My first thought was: “Well maybe, and maybe not. I don’t really know what that looks like.” Imagine my surprise when after a bit of research I found that the wonderful clump of soft pink wild onions I had nurtured in the back yard for years was the exact subspecies she needed. I no longer remembered precisely where it had come from, but I was pretty certain that it had come from somewhere on the farm Richard’s parents had owned, the same land that is now our own wildlife refuge.

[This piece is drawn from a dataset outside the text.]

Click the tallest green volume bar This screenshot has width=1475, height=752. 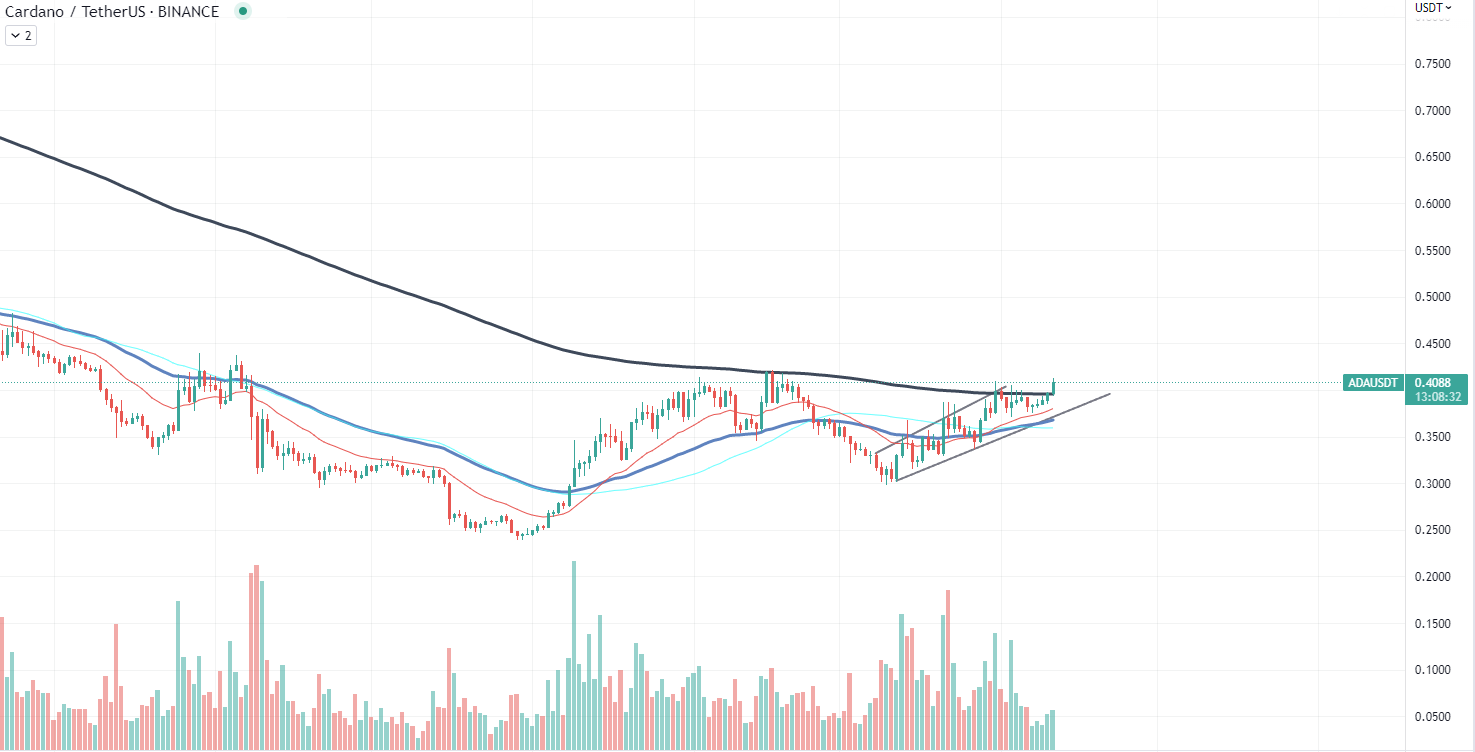click(574, 655)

I phoned the delightful lady conducting the research, and invited her to stay with us while she was on the North Texas leg of her trip. She agreed, and I set about thinking of places where I was pretty sure I had seen this onion in the wild. I made up a route we could cover in two days of the most likely places to look based on soil type and plant communities I had seen.
We did very well, finding this somewhat uncommon plant at each place I expected to see it, and in most cases walking right up to it. There was one notable exception— the farm. It was the one place I was sure it grew, and yet we found none. I scoured the acreage later and could not find a single specimen. There were other onion varieties (I actually mean that in this case—same species, different variety) there, but it was a little too early for them all to be in full bloom up near the Red River. Fifty miles farther South, in my home county, the onions were all in their glory, and picking out the odd ones from the more common Allium drummondii and Allium canadense var fraseri, was much easier.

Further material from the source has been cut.